- [ABOUT THIS EXERCISE] With the line containing "How do I perform: Uncheck" as the start and the line containing "720x492 pixels." as the end, transcribe that span of the entries below exactly, including both.

Top of SOURCE RECORDS

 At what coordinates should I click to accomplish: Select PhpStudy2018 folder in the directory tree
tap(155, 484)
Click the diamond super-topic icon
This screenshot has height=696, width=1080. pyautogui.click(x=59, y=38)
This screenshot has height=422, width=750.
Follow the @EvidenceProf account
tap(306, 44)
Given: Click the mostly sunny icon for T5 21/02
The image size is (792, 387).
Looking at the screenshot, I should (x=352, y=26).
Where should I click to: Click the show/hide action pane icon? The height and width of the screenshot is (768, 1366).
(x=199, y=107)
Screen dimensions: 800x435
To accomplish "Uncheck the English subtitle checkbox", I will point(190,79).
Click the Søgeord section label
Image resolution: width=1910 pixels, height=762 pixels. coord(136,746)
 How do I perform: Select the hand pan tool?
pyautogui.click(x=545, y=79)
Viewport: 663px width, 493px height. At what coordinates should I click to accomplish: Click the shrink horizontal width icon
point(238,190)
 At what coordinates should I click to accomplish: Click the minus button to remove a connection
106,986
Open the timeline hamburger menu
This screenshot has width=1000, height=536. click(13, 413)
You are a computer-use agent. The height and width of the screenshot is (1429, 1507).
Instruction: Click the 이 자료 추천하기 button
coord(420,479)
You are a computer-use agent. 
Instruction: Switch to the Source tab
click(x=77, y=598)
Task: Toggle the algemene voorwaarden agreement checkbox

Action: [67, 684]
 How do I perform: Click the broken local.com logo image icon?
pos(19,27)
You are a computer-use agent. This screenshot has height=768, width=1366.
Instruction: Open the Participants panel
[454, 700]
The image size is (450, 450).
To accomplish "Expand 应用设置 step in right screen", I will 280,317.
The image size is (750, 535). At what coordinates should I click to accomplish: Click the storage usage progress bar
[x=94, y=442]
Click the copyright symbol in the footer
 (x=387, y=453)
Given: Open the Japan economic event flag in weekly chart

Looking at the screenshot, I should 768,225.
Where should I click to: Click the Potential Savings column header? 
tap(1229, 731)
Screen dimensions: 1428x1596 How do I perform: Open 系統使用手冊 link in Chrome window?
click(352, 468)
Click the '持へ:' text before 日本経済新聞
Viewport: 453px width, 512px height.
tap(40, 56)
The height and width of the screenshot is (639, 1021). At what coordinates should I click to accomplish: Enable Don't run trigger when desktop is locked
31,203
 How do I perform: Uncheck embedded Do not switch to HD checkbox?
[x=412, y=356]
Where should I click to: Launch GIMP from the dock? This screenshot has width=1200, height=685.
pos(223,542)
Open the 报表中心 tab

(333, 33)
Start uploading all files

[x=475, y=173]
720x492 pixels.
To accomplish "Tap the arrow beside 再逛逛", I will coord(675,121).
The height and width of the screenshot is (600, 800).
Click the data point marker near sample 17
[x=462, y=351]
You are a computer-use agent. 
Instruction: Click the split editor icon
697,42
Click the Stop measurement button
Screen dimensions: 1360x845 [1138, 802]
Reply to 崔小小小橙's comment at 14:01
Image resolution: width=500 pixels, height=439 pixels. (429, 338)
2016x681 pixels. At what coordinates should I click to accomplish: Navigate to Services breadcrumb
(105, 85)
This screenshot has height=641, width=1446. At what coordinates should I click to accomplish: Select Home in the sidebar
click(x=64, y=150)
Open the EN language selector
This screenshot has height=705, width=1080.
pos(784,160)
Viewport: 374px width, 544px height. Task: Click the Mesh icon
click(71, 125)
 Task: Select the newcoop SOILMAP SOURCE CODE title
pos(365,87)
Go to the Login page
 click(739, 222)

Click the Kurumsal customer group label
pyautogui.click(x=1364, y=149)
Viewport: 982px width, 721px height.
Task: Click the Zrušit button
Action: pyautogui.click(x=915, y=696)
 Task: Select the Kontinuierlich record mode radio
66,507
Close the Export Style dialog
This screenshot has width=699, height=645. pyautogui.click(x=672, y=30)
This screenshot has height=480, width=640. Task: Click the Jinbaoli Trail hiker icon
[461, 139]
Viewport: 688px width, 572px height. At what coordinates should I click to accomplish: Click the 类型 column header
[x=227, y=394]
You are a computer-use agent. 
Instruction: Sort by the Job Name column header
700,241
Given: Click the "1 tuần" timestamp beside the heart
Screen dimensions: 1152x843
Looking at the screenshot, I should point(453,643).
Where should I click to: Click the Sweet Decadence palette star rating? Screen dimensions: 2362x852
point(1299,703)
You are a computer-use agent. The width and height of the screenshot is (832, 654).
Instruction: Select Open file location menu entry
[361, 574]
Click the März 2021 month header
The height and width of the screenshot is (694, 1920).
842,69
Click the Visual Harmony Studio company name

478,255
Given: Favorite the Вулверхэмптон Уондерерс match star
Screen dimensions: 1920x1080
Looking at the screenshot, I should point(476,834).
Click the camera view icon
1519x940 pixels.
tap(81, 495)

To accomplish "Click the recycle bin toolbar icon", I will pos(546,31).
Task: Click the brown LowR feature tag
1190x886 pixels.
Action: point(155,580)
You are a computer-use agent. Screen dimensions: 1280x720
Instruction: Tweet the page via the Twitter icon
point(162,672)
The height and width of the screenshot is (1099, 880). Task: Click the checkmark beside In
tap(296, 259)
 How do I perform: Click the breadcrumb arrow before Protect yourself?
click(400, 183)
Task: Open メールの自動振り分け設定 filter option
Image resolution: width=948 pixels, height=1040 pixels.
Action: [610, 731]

Bottom of SOURCE RECORDS

- [EXERCISE OUTPUT]
 How do I perform: Uncheck embedded Do not switch to HD checkbox?
[x=412, y=356]
Where should I click to: Launch GIMP from the dock? This screenshot has width=1200, height=685.
pos(223,542)
Open the 报表中心 tab

(333, 33)
Start uploading all files

[x=475, y=173]
720x492 pixels.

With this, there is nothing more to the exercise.